- **Work instructions**
The response should consist of every record, reproduced exactly.

Dataset items
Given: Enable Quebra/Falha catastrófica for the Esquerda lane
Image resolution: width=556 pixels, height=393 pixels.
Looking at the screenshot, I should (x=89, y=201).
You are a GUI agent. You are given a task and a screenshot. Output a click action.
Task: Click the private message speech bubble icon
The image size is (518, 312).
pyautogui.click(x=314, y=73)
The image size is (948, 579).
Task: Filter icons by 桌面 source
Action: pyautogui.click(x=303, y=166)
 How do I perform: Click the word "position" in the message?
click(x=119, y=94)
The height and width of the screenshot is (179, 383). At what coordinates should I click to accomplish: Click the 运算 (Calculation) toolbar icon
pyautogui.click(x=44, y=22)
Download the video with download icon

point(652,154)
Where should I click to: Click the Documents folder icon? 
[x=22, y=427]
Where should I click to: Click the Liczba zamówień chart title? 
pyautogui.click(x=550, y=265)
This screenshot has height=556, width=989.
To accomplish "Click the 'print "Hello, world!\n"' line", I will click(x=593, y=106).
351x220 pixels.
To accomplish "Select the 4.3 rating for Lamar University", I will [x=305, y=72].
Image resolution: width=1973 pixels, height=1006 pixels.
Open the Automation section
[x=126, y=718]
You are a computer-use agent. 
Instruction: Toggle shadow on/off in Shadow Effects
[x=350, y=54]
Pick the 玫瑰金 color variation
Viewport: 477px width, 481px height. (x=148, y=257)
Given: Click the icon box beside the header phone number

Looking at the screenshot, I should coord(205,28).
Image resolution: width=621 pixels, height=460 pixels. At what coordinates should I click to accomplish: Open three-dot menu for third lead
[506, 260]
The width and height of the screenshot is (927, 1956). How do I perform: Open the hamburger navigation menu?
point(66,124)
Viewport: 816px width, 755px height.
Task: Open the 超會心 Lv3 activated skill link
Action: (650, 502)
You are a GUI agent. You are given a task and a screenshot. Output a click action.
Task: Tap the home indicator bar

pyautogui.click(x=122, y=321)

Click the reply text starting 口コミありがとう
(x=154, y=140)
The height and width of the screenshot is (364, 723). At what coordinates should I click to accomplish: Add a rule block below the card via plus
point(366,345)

- **Answer to the problem**
Given: Enable Quebra/Falha catastrófica for the Esquerda lane
Image resolution: width=556 pixels, height=393 pixels.
Looking at the screenshot, I should (x=89, y=201).
You are a GUI agent. You are given a task and a screenshot. Output a click action.
Task: Click the private message speech bubble icon
The image size is (518, 312).
pyautogui.click(x=314, y=73)
The image size is (948, 579).
Task: Filter icons by 桌面 source
Action: pyautogui.click(x=303, y=166)
 How do I perform: Click the word "position" in the message?
click(x=119, y=94)
The height and width of the screenshot is (179, 383). At what coordinates should I click to accomplish: Click the 运算 (Calculation) toolbar icon
pyautogui.click(x=44, y=22)
Download the video with download icon

point(652,154)
Where should I click to: Click the Documents folder icon? 
[x=22, y=427]
Where should I click to: Click the Liczba zamówień chart title? 
pyautogui.click(x=550, y=265)
This screenshot has height=556, width=989.
To accomplish "Click the 'print "Hello, world!\n"' line", I will click(x=593, y=106).
351x220 pixels.
To accomplish "Select the 4.3 rating for Lamar University", I will [x=305, y=72].
Image resolution: width=1973 pixels, height=1006 pixels.
Open the Automation section
[x=126, y=718]
You are a computer-use agent. 
Instruction: Toggle shadow on/off in Shadow Effects
[x=350, y=54]
Pick the 玫瑰金 color variation
Viewport: 477px width, 481px height. (x=148, y=257)
Given: Click the icon box beside the header phone number

Looking at the screenshot, I should coord(205,28).
Image resolution: width=621 pixels, height=460 pixels. At what coordinates should I click to accomplish: Open three-dot menu for third lead
[506, 260]
The width and height of the screenshot is (927, 1956). How do I perform: Open the hamburger navigation menu?
point(66,124)
Viewport: 816px width, 755px height.
Task: Open the 超會心 Lv3 activated skill link
Action: (650, 502)
You are a GUI agent. You are given a task and a screenshot. Output a click action.
Task: Tap the home indicator bar

pyautogui.click(x=122, y=321)

Click the reply text starting 口コミありがとう
(x=154, y=140)
The height and width of the screenshot is (364, 723). At what coordinates should I click to accomplish: Add a rule block below the card via plus
point(366,345)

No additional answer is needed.